Segment Open

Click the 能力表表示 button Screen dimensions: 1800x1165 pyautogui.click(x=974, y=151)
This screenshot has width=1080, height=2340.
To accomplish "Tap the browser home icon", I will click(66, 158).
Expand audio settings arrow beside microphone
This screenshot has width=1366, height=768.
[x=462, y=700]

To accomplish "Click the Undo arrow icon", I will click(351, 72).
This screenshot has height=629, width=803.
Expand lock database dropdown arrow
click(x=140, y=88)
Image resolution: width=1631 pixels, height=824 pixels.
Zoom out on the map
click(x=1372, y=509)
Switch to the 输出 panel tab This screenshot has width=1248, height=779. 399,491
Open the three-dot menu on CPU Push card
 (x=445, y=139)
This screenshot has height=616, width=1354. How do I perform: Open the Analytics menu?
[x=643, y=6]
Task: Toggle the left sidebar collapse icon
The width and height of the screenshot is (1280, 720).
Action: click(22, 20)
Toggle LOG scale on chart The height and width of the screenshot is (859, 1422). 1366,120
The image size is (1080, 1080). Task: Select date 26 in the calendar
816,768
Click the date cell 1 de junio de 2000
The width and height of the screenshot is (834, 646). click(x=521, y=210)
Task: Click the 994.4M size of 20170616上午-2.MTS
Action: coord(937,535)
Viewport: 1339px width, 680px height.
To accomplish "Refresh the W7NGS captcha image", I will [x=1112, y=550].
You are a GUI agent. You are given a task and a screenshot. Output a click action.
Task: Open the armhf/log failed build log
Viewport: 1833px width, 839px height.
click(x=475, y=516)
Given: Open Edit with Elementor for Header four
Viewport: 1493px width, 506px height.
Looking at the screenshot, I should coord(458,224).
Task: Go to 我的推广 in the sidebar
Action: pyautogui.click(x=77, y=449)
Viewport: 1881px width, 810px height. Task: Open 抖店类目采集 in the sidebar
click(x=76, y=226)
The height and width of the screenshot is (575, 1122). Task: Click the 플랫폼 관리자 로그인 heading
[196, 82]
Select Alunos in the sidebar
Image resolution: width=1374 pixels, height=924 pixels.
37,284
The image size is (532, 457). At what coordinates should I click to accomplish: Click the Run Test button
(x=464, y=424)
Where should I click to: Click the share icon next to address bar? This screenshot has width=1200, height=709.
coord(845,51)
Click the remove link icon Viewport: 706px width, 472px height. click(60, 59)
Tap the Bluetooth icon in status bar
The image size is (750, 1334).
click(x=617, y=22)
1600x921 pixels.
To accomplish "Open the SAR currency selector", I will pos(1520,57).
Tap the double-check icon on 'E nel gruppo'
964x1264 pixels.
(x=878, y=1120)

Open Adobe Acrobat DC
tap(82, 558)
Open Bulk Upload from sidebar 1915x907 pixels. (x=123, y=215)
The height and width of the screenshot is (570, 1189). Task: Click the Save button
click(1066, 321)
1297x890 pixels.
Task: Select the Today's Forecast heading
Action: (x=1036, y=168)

Segment Closed

◆ What to do:
Your answer should consist only of the number of lines in the entries above that include "Toggle".

◆ Answer for this exercise:
2